The agency is focusing more and more on the transformation and enhancement of places with high heritage and historical value. While this theme naturally ties in with research on cultural projects, it leads the agency to question abandoned, neglected or marginalized sites, industrial wastelands, vacant or undeveloped sites. The dialogue between past and future is likely to bring out the collective memory of a place.
Who can estimate whether an existing structure, regardless of its aesthetic value, must be conserved-transformed-renovated-valued? Who has the choice to shave, rebuild or expand?
Our historic cities must be renewed with the desire to build a harmonious relationship between old and new, past and future. It is to highlight a context, an existing place avoiding any pastiche or makeup. The architect's mission is to highlight the qualities of a building, through reinterpretation, light rehabilitation or strong restructuring, and more, a complete transformation or a new contemporary layer.
The agency tries to value the past by linking it to the present in cultural projects and public facilities but also on a diffuse urban scale. Ranging from high-rise projects to public spaces, from urban squares to arteries in the city, district, city or territory. A cultural and architectural heritage can not exist solely as a museum showcase of our cities. It must participate in the construction of a true new form of urbanity and not only be a tool for the sake of a simple cultural consumption.

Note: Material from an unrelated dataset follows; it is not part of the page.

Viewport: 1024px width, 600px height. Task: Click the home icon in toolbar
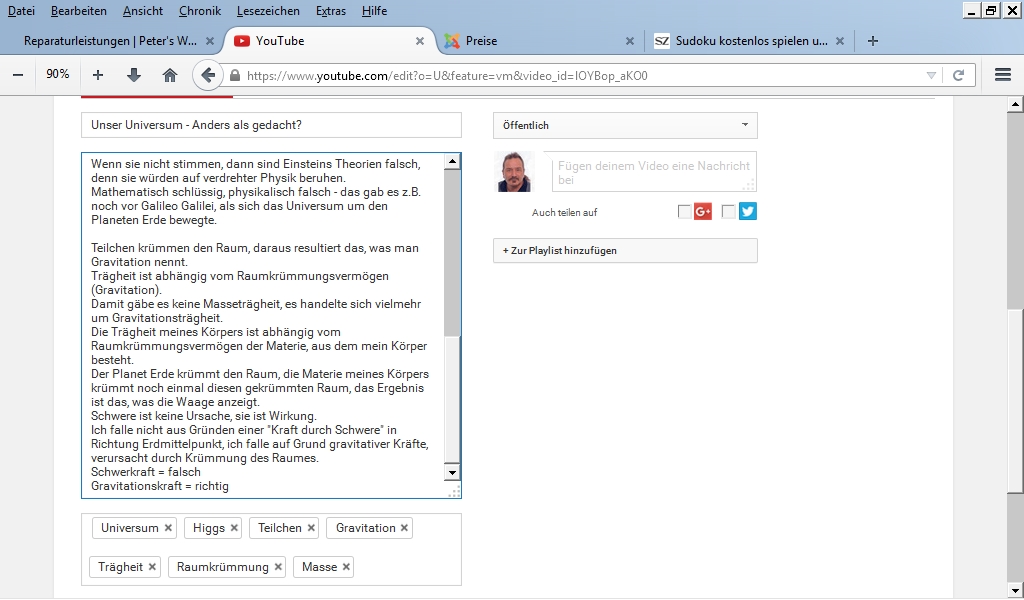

This obsession to leave a trace must be transformed into a more human and more conscious intention. More and more opportunities for projects marrying old and modern are offered to architects, so they must be ready to work for this type of project. Otherwise, it will lead to a continuing disagreement between an inherently detailed legacy and so-called contemporary interventions whose concerns are more related to budget, timeliness and profitability.